Do you recall how important prayer was in the experience of Jesus? It was the way He re-charged his spiritual batteries. It was the way He kept His priorities in proper order. It was the way He worked through the tough decisions He had to make. It was the way He kept closely tuned to the will of His heavenly Father. Think about it. He prayed at His baptism. He prayed in the wilderness to understand the direction His ministry should take. He prayed on the mountain before choosing His disciples. He prayed in the Upper Room. He prayed in the Garden of Gethsemane. He prayed on the cross! The prayer life of Jesus was as much a part of Him as breathing. It was as natural as the beating of His heart. And if prayer was so important and essential to Jesus, how much more so ought it be to us.
As I thought this past week about how I might bring together this emphasis on our promise to support the church with our prayers and our gifts as part of our celebrating the Sacrament of Communion, I suddenly remembered something very special about Communion. As you may know, one of the words the Church has used for Communion across the ages is “Eucharist.” Normally, we translate that word to mean “thanksgiving”. But do you know what the word means literally?

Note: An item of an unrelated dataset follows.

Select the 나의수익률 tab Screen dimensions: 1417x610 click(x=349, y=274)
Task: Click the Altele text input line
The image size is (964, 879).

It means “good caress” or “God’s caress.” Isn’t that a beautiful thought? Holy Communion, the Eucharist, is the caress of God. It is here at this table and in this sacrament that we receive the loving touch of God upon our lives. And when God touches our lives with love, then we are able to touch other people’s lives with His same love.
True story. It happened in Memphis, Tennessee. A man had been found unconscious out in the downtown street gutter. He was dirty, disheveled, and drunk. The police took him to the Baptist Hospital in Memphis. The nurses at the hospital worked with him tenderly, but when he came to, he made life miserable for them. He was angry, hostile, irritable, ungrateful and profane. He was full of hate and bitterness, and he took it out on those nurses, cursing at them, yelling at them, calling them names- even throwing things at them. Finally, all of the nurses pulled back and steered clear of him and his tantrums-all except one. She took the abuse and kept right on caring for him, graciously and tenderly. He treated her horribly, but she would not leave him. The days passed, and on Friday evening, she came to his room and said: “The doctor is releasing you from the hospital tomorrow. Because I am leaving on a weekend church retreat, I just wanted to stop in and say goodbye and wish you well.” The man said: “Wait a minute. I want to ask you something. Why? I’ve treated you badly, and you’ve kept on being kind to me. Why? I want to know why.” With a warm smile, she patted his hand and said: “Because I believe that God loves you, and I just happen to think that he wanted to love you through me.”
There it is! That’s why I am asking you to support this church with your gifts and your prayers. You see, there is a whole world of people out there whom God loves, and I just happen to think that He wants to love them through us. So come to this table to experience God’s loving touch upon your life. For here you will receive the Eucharist- the caress of God upon your life.